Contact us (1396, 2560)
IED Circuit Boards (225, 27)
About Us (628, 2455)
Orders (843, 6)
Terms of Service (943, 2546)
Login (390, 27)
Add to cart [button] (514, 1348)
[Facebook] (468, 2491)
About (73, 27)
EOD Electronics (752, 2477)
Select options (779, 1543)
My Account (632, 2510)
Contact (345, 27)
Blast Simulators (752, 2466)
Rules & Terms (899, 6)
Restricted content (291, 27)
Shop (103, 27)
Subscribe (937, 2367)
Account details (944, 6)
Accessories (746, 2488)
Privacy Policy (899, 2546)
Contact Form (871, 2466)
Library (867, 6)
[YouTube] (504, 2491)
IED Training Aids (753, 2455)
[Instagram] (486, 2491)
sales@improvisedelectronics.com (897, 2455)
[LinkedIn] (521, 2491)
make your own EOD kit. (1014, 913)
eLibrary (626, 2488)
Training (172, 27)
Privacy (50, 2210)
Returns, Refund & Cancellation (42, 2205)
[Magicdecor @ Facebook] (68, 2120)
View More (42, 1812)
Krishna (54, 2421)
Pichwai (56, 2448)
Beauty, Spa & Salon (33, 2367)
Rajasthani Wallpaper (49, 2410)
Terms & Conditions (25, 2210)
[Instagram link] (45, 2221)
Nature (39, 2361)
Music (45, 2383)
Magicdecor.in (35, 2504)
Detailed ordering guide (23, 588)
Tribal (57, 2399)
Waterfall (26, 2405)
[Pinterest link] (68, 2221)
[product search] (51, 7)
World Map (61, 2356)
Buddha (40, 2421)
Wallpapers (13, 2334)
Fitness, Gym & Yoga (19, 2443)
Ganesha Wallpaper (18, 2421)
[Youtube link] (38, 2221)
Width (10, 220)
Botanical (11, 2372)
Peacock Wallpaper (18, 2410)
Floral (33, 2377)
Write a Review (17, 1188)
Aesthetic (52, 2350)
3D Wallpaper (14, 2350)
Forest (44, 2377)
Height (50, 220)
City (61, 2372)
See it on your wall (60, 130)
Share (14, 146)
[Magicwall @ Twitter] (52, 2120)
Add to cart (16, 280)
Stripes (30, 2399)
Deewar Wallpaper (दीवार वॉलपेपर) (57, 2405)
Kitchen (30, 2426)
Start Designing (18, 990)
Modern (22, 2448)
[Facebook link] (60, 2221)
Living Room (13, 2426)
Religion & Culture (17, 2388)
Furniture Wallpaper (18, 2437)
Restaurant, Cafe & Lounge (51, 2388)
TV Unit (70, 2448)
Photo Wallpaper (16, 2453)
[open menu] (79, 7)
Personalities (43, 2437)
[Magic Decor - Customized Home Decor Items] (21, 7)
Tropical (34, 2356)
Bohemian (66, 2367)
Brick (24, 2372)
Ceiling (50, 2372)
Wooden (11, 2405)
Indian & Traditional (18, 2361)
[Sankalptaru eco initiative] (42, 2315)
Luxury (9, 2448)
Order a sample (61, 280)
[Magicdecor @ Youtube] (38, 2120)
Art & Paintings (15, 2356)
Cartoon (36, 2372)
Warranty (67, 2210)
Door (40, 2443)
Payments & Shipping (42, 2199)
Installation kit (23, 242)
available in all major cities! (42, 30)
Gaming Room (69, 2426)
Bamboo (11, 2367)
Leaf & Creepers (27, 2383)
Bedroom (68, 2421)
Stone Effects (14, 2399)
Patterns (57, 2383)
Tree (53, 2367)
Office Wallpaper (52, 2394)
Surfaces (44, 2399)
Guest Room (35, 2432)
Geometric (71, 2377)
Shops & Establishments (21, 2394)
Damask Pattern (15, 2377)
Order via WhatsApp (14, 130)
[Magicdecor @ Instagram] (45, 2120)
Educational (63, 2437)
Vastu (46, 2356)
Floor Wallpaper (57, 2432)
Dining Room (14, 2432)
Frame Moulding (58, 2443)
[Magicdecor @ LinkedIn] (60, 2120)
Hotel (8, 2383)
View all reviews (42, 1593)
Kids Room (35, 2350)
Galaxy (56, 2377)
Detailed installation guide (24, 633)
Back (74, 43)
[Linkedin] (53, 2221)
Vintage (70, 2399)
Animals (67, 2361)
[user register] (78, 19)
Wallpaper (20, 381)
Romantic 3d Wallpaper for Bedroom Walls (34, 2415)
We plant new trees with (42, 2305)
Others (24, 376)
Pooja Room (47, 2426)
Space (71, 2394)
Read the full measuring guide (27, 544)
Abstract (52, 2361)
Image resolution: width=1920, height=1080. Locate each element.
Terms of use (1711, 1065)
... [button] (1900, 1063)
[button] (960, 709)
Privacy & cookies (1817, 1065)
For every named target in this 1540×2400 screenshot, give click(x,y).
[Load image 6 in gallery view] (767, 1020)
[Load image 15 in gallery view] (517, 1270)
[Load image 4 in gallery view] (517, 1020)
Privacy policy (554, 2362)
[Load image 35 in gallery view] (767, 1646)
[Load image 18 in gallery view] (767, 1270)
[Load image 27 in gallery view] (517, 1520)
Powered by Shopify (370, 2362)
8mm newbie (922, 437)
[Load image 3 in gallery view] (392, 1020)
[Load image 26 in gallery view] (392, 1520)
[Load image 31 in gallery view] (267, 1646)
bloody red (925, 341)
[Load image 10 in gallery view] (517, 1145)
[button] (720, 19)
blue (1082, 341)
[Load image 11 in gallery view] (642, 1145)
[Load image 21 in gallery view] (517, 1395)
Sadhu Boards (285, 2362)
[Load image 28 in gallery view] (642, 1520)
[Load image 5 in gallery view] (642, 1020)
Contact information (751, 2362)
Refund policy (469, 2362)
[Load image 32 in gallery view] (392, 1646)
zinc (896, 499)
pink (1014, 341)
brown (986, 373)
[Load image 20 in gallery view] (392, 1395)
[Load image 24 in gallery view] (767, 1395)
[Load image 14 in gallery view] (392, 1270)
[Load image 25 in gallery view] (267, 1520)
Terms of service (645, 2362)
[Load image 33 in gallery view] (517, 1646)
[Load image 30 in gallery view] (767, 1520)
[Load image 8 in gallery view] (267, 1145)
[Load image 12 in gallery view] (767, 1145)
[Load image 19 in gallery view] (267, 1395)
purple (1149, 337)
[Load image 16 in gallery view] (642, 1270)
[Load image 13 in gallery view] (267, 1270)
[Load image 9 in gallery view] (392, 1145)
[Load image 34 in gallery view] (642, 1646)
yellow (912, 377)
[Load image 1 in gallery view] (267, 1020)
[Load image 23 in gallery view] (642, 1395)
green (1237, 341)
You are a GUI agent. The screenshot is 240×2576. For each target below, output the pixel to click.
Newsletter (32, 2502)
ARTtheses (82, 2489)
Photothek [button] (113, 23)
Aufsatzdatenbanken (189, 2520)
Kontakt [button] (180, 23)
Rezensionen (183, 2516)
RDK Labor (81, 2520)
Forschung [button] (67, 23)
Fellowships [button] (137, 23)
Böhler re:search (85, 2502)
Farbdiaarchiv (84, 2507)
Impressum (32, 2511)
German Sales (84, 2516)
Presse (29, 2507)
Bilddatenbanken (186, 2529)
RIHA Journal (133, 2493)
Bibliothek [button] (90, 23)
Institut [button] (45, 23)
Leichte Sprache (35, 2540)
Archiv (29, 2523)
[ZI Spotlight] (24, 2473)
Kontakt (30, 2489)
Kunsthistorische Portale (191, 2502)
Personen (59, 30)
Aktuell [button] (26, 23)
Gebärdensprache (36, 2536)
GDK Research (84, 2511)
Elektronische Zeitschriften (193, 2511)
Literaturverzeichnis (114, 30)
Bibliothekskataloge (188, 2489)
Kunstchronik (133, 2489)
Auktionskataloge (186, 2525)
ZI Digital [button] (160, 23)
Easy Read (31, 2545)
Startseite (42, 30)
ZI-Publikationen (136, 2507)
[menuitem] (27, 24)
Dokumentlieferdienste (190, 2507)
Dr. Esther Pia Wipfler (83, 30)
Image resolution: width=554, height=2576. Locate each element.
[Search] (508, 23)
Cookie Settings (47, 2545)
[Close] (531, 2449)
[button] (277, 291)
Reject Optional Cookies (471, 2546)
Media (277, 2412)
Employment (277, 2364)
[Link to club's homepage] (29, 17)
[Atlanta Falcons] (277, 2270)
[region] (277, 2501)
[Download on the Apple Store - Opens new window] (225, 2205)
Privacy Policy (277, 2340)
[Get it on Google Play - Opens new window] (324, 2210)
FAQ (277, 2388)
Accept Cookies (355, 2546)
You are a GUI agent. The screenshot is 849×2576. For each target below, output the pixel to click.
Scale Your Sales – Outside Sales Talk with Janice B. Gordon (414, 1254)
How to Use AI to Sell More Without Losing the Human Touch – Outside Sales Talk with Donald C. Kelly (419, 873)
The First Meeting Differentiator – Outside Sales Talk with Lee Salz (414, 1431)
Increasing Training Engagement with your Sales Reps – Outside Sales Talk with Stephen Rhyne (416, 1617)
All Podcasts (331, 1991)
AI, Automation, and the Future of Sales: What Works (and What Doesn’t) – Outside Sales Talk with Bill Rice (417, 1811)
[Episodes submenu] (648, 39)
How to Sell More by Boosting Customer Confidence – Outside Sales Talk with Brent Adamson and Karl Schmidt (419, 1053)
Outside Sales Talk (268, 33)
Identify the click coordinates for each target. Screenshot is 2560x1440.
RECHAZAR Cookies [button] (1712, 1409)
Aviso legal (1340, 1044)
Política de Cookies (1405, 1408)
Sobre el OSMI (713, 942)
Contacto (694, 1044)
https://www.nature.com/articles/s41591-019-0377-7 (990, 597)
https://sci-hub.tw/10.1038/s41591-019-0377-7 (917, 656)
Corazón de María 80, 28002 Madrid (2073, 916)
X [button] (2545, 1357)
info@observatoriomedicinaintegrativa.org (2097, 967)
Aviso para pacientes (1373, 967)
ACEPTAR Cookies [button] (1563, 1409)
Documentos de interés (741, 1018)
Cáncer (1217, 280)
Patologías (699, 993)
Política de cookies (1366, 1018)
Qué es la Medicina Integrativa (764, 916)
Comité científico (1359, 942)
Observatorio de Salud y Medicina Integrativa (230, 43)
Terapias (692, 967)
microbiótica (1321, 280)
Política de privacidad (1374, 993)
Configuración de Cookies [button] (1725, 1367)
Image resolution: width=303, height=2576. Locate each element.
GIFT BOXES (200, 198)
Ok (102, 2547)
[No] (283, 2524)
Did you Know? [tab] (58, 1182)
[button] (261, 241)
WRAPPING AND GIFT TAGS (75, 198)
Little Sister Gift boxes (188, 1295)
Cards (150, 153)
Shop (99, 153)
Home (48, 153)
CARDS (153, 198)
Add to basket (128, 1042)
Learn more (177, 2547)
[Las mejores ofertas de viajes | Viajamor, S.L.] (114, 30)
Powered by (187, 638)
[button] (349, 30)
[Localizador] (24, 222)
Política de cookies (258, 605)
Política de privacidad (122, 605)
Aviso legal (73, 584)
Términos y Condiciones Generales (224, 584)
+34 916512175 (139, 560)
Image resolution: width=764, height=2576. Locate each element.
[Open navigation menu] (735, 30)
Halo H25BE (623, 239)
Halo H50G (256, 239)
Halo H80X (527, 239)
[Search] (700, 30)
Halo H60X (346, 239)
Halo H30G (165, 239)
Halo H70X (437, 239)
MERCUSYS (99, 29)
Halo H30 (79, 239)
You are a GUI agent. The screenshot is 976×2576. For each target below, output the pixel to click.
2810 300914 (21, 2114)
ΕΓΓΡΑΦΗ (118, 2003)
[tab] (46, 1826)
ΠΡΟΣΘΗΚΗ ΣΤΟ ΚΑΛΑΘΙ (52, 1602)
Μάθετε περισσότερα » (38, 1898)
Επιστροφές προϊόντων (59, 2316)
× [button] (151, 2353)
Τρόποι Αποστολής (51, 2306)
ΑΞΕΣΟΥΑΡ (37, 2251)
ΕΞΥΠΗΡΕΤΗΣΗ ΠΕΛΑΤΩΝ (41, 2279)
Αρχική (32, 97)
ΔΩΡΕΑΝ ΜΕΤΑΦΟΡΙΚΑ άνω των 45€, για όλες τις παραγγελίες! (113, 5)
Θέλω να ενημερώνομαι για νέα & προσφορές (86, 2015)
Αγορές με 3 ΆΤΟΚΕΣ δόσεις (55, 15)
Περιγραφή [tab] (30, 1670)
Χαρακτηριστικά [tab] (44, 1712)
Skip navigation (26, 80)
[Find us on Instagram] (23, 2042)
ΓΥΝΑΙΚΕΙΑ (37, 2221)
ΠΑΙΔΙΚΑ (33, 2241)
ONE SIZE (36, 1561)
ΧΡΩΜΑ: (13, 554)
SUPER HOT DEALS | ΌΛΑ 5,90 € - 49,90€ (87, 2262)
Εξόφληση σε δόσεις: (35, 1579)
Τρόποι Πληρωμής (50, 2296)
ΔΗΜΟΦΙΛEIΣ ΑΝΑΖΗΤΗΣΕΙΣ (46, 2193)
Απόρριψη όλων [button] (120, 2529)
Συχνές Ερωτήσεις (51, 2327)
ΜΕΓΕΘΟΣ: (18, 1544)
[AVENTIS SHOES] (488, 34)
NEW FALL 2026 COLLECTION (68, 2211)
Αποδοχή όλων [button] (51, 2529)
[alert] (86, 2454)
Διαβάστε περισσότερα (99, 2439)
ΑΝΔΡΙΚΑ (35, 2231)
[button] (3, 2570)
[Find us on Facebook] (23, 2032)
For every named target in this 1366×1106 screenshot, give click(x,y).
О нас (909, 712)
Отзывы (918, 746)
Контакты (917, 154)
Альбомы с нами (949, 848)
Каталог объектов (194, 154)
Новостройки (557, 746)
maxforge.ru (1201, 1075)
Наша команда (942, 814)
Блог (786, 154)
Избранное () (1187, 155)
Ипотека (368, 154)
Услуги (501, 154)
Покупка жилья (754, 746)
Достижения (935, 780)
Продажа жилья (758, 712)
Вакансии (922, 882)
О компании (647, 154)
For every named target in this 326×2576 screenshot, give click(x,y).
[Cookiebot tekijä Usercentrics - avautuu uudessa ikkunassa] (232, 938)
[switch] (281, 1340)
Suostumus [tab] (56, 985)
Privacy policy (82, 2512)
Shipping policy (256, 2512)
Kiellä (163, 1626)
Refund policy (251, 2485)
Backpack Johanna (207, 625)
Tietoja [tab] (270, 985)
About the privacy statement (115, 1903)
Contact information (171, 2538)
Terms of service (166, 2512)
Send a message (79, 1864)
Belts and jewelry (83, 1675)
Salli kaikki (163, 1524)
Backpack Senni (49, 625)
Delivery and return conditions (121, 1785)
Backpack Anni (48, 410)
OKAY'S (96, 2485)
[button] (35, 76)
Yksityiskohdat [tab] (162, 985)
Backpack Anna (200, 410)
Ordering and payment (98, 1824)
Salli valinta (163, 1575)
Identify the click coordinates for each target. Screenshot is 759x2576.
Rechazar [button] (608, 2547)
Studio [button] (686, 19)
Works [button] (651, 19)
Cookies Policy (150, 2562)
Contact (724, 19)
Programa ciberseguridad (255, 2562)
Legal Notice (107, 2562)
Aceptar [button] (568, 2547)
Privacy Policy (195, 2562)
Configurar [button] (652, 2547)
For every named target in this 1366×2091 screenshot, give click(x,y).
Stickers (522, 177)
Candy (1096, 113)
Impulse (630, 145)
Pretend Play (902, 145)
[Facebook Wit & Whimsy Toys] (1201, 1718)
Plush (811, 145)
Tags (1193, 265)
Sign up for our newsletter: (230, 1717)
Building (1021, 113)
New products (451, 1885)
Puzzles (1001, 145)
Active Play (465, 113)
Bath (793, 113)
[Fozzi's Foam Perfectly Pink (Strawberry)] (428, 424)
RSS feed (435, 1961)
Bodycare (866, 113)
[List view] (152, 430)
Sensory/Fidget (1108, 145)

- _What this task involves_: Retype the entries above exactly, but only from the line containing "Yksityiskohdat [tab] (162, 985)" through the line containing "Contact (724, 19)", both included.

- _Output_:
Yksityiskohdat [tab] (162, 985)
Backpack Anna (200, 410)
Ordering and payment (98, 1824)
Salli valinta (163, 1575)
Identify the click coordinates for each target. Screenshot is 759x2576.
Rechazar [button] (608, 2547)
Studio [button] (686, 19)
Works [button] (651, 19)
Cookies Policy (150, 2562)
Contact (724, 19)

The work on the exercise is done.